Low throughput, low stability is where teams end up when neither Way is working. Long release cycles that still fail frequently. This is usually where the "we need to stabilise before we can go faster" conversation happens — the conversation that, without structural change, produces more of the same.
How to Use These Metrics Well
A measurement that becomes a target stops being a useful measurement. Goodhart's Law applies here exactly.
If a team is told their deployment frequency is being tracked and used to evaluate performance, they will find ways to increase deployment frequency — splitting changes artificially, creating trivial deployments, gaming the definition of "production." The metric goes up. The underlying system does not improve.
DORA metrics work when they are used diagnostically, not as scorecards.
The right questions: - Why is our lead time measured in days when the actual work takes hours? Where is the waiting happening? - Our change failure rate is 40%. What does a failing change look like? Is it always the same type of change? - We can deploy, but restoring service takes four hours. What makes recovery slow — detection, diagnosis, or the rollback process itself?
Each metric points toward a class of problems.

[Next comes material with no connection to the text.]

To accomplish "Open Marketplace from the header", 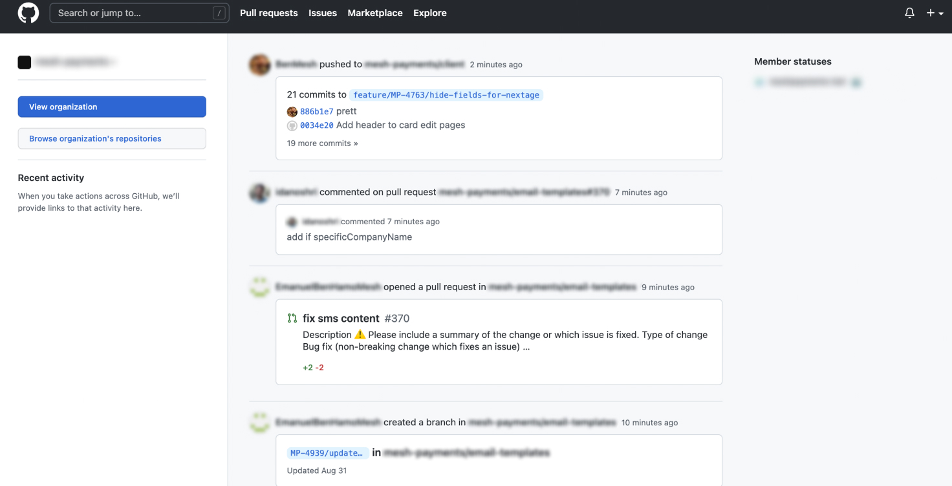I will point(374,13).
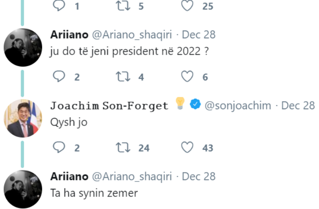
Task: Like the 'Qysh jo' tweet
Action: pos(186,148)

Deployment frequency and lead time point toward friction in the delivery pipeline — approval gates, slow CI, manual steps. Change failure rate points toward test coverage and the quality of pre-production validation. Time to restore points toward observability, runbook quality, and on-call process.
Don't compare teams
DORA metrics measure a team's delivery system, not the team's effort or skill. Two teams working on different parts of a system may have structurally different deployment profiles — not because one team is better, but because one codebase has more external dependencies, more compliance requirements, or a longer test suite. Comparing metrics across teams without understanding the structural differences produces unfair evaluations and perverse incentives.
What the Metrics Cannot Tell You
DORA metrics measure how well software is delivered. They do not measure whether the right software is being delivered.

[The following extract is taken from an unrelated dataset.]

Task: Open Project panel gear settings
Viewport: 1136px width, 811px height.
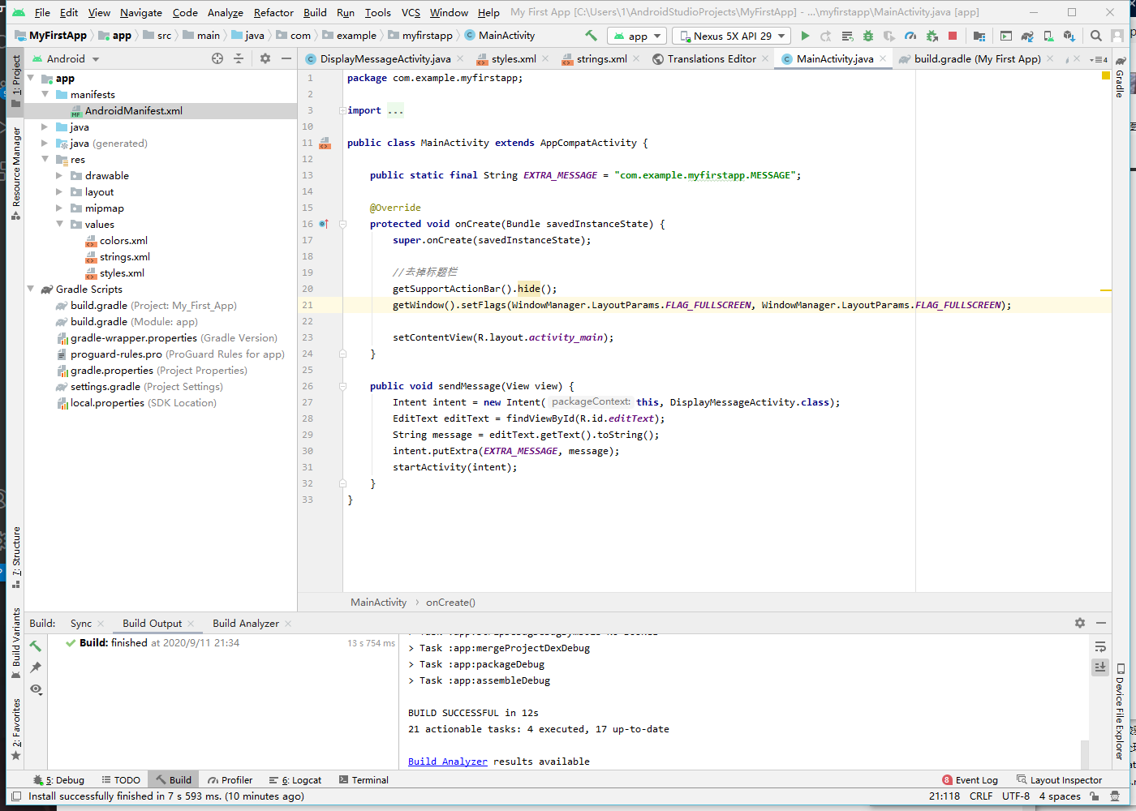Action: 265,58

A team can have elite DORA metrics — deploying dozens of times a day, sub-hour lead times, near-zero change failure rate — and still be building features that users do not want or that do not move business outcomes.
The Third Way — Continual Learning — is where this gap closes. DORA metrics are a lagging indicator of delivery system health. The leading indicators are things like: does the team have observability into whether new features are used? Do deployments include instrumentation that measures user behaviour, not just system health? Does the team have a feedback loop from users back to the backlog?
The metrics tell you how fast the car is going and whether the engine is running smoothly. They do not tell you whether you are driving in the right direction.
Starting Point
Most teams do not have DORA metrics instrumented from day one. Starting can feel like a large project.
It does not need to be. A useful first pass:
- Lead time: pick one recent change and trace it manually — when was the first commit, when did it reach production? Repeat for ten changes. The variance is usually more informative than the average.
- Deployment frequency: count production deployments over the last 30 days. Is the answer surprising?
- Change failure rate: of those deployments, how many required a rollback or a follow-up fix within 24 hours?
- Time to restore: pick the last three incidents. How long from "first alert or complaint" to "service restored"?
The numbers do not need to be precise on the first pass. They need to be honest. An honest number that surprises the team is far more valuable than a precise number that confirms what everyone already believed.
That surprise — the gap between what the team thought the system was doing and what it is actually doing — is where improvement starts.